Consumer data powers today’s digital economy. Data is the coveted resource that is fueling explosive growth across multiple sectors, yielding exciting new innovations in areas as diverse as artificial intelligence, medical diagnostics, and automated vehicles. People have also experienced the practical benefits of data during the COVID-19 pandemic, as more individuals are relying on internet-based technologies to connect to work, school, healthcare, and their loved ones.

Despite these tremendous benefits, the ubiquity of data has also raised privacy concerns. Consumers want to know what personal information is being collected about them, and they want some say in how it is aggregated, used, and shared. On the industry side, businesses need a clear set of rules that will not slow the development of promising technologies. Congress has been working hard to develop a long-term legislative framework that addresses the needs of both consumers and innovators.

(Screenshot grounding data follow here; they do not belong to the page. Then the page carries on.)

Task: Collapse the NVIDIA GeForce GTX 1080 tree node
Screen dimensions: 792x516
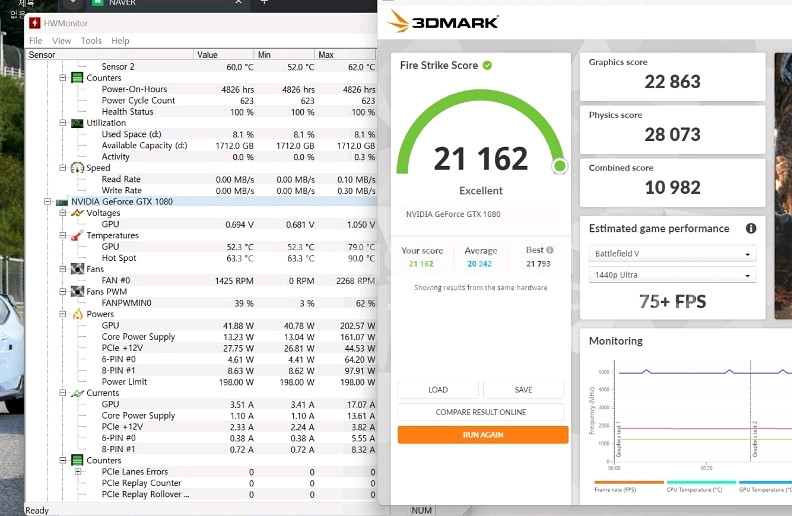Action: click(47, 201)
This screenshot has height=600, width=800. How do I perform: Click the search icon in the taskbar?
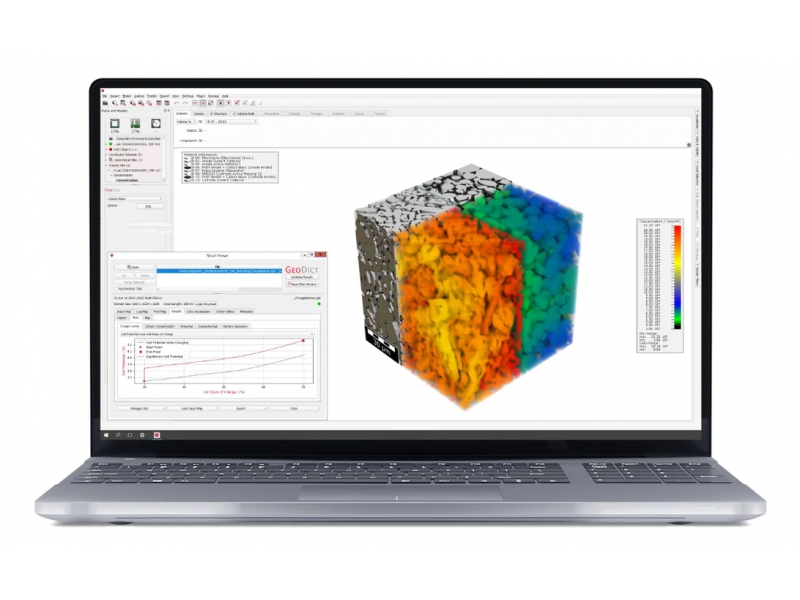click(x=117, y=435)
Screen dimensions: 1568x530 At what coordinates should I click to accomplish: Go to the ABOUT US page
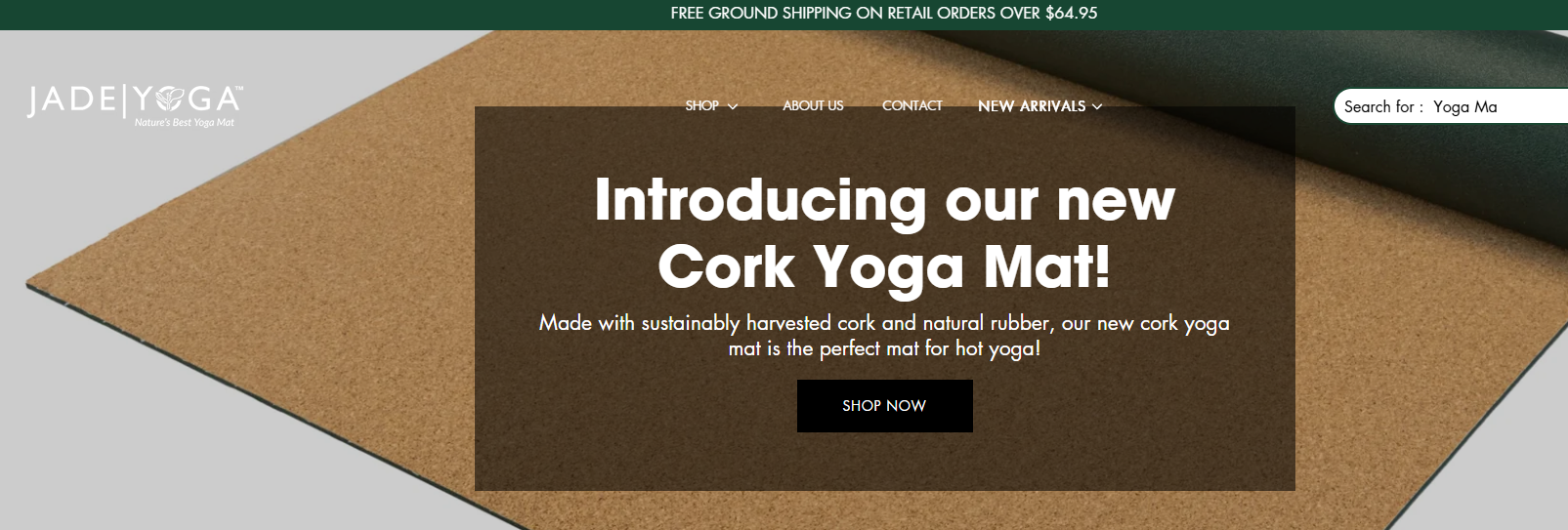click(813, 105)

Some European countries have already begun adopting new privacy laws, as have certain U.S. states. Although the desire for these laws is understandable, a patchwork of state privacy laws is unworkable, as data moving over the internet does not recognize state boundaries. These laws have also come at a cost to industry. Expanded consumer protections have had clear impacts on investment, competition, and innovation. These trade-offs highlight the need for policymakers to balance the various interests at stake in crafting privacy policy.

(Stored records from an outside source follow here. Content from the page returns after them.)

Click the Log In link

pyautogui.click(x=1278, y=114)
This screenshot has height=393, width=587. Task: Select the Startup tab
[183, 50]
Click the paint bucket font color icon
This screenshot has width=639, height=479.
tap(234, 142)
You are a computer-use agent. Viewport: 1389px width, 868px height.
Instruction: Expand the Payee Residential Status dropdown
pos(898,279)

In recent months, some have proposed that the Federal Trade Commission take up privacy reforms unilaterally through executive rulemaking. This would be a step in the wrong direction. America needs a national consumer privacy law, but such a law must be the product of Congress.

This lone ranger approach would also be a recipe for bad policy. It is simply impossible for five commissioners at the FTC to take into account the complex privacy interests of 330 million consumers and thousands of private enterprises. Inevitably, the commissioners would favor certain business models over others, triggering massive penalties against practices they personally disfavor. These top-down dictates would also face the constant specter of reversal under a new administration, thereby failing to provide the certainty that innovators need. Only Congress can provide the durable, fine-tuned legislation that will serve America for decades to come.

Every person and business in the United States has an interest in the outcome of these deliberations. It is precisely because the stakes are so high that rules cannot be the result of an agency edict. A national law must be the product of debate and compromise among the people’s representatives, and we are committed to seeing this process through.

Once Congress determines the path forward on privacy, the FTC will be the right agency to carry out the law. The FTC’s smart and dedicated staff have been tackling these thorny questions for decades, and today the commission is the most effective privacy enforcer in the world.

All of us support legislation that would give consumers baseline protections by increasing transparency, choice, and consumer control over personal data. We want guardrails for responsible data use that will give consumers confidence for the future while securing a level playing field for innovators operating all across the country. Americans expect us to meet this defining challenge at the dawn of the digital age. We intend to work with our colleagues in Congress to get the policy right and get the job done this Congress.